MONSIEUR TESTE, Paul Valéry Fiche de lecture
Composite, fragmentaire, énigmatique, Monsieur Teste a tout du livre culte : il ne donne pas seulement à lire une œuvre, ni même à méditer une pensée, mais bien à suivre une éthique, celle qui porte à négliger l'œuvre au profit de la vie, ou plus exactement à « faire de sa vie une œuvre d'art ». De là l'importance du livre pour les surréalistes, en particulier pour André Breton : « Je pensais qu'en Valéry, M. Teste avait à jamais pris le pas sur le poète, et même sur l'„amateur de poèmes“, comme il s'était plu naguère à se définir. À mes yeux, il bénéficiait par là du prestige inhérent à un mythe qu'on a pu voir se constituer autour de Rimbaud – celui de l'homme tournant le dos, un beau jour, à son œuvre, comme si certains sommets atteints, elle „repoussait“ en quelque sorte son créateur » (A. Breton, Entretiens avec A. Parinaud).
Monsieur Valéry et le « cycle Teste »

# EXTRAITS DE DONNÉES
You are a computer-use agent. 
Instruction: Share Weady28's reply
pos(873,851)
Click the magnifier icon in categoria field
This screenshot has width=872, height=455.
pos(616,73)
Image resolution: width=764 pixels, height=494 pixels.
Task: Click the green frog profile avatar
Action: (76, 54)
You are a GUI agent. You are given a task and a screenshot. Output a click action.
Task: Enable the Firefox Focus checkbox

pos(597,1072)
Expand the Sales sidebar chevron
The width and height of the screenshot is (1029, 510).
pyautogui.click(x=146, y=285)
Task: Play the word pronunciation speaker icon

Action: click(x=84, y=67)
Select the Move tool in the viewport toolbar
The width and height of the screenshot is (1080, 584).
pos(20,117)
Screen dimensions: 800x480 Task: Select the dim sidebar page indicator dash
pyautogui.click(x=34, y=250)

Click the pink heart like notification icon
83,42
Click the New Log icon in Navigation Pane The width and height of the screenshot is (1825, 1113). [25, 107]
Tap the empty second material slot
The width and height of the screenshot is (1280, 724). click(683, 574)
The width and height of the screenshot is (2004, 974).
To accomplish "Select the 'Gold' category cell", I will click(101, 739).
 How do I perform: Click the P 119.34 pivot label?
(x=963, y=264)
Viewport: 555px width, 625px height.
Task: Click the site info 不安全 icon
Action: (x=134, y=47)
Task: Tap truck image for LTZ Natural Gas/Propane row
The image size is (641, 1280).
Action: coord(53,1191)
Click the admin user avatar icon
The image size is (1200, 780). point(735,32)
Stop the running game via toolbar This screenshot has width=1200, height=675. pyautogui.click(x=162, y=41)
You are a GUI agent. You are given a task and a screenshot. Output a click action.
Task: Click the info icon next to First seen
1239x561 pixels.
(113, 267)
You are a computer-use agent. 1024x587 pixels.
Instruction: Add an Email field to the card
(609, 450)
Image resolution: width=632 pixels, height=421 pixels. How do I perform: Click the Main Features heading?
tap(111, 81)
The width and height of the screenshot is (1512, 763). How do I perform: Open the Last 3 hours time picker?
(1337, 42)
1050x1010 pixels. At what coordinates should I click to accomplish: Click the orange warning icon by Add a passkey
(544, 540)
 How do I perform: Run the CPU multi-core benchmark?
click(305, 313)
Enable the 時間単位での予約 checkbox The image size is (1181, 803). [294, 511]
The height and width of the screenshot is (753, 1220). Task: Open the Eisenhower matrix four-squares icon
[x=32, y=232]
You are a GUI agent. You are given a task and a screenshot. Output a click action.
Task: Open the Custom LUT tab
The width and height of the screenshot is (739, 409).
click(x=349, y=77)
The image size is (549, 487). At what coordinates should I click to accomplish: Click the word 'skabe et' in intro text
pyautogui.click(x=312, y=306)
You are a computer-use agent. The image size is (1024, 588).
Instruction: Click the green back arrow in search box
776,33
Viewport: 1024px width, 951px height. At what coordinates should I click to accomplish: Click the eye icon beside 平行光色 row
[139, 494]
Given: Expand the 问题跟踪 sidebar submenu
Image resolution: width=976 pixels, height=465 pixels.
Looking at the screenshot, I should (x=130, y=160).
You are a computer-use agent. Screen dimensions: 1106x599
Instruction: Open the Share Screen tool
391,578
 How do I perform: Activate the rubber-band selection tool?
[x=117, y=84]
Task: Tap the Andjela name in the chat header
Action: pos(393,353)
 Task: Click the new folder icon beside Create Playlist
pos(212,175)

# CONSIGNES
#1 Reproduisez le passage de la fiche sur Monsieur Teste qui commence à « MONSIEUR TESTE, Paul » et se termine à « avec A. Parinaud). ».
#2 Indiquez si chacune des affirmations suivantes est conforme à la fiche sur Monsieur Teste, en répondant par oui ou par non et en citant les mots de la fiche qui tranchent.
(a) Breton pensait que, chez Valéry, M. Teste l'avait emporté sur le poète.
(b) Le livre est présenté comme un ouvrage unifié et continu.
(c) Le mythe de l'homme qui tourne le dos à son œuvre s'est formé autour de Baudelaire.
#3 Poursuivez, s'il vous plaît, la fiche sur Monsieur Teste à partir de l'endroit où elle s'arrête.

# CORRIGÉ
#1
MONSIEUR TESTE, Paul Valéry Fiche de lecture
Composite, fragmentaire, énigmatique, Monsieur Teste a tout du livre culte : il ne donne pas seulement à lire une œuvre, ni même à méditer une pensée, mais bien à suivre une éthique, celle qui porte à négliger l'œuvre au profit de la vie, ou plus exactement à « faire de sa vie une œuvre d'art ». De là l'importance du livre pour les surréalistes, en particulier pour André Breton : « Je pensais qu'en Valéry, M. Teste avait à jamais pris le pas sur le poète, et même sur l'„amateur de poèmes“, comme il s'était plu naguère à se définir. À mes yeux, il bénéficiait par là du prestige inhérent à un mythe qu'on a pu voir se constituer autour de Rimbaud – celui de l'homme tournant le dos, un beau jour, à son œuvre, comme si certains sommets atteints, elle „repoussait“ en quelque sorte son créateur » (A. Breton, Entretiens avec A. Parinaud).

#2
(a) Oui : « Je pensais qu'en Valéry, M. Teste avait à jamais pris le pas sur le poète ».
(b) Non : « Composite, fragmentaire, énigmatique ».
(c) Non : « un mythe qu'on a pu voir se constituer autour de Rimbaud ».

#3
Jeune poète symboliste prometteur, mais troublé par la lecture de Mallarmé et de Rimbaud, ainsi que par la découverte des nouvelles sciences et des mathématiques, Paul Valéry (1871-1945) a traversé, en novembre 1892, une crise intellectuelle profonde qui trouve son origine dans la mythique « nuit de Gênes » (« je me sens Autre ce matin »). Il remet en cause une entreprise poétique dont il entrevoit soudain les limites. Cette crise a accouché de deux idées fondamentales : le « fonctionnement » de l'être intérieur, y compris dans ses manifestations les plus sensibles, obéit à des lois mathématisables et universalisables ; seule une dissociation du Moi d'avec lui-même peut permettre la distance, la maîtrise et la lucidité nécessaires à la compréhension de ces lois. Ainsi se constitue le « systèmeValéry » : « Après tout – JE suis un système terriblement simple, trouvé ou formé en 1892 – par irritation insupportable, qui a excité un moi No 2 à détacher de soi un moi premier – comme une meule trop centrifugée ou une masse nébuleuse en rotation » (Cahiers, 1932). Deux textes brefs, L'Introduction à la méthode de Léonard de Vinci (1895) et La Soirée avec Monsieur Teste (1896), deux portraits intellectuels à la fois opposés et complémentaires – l'un d'un créateur bien réel, l'autre d'un « non-créateur » imaginaire – naîtront de cette réflexion, suivis d'une méditation silencieuse de vingt années, que viendra interrompre, en 1917, la publication de La Jeune Parque.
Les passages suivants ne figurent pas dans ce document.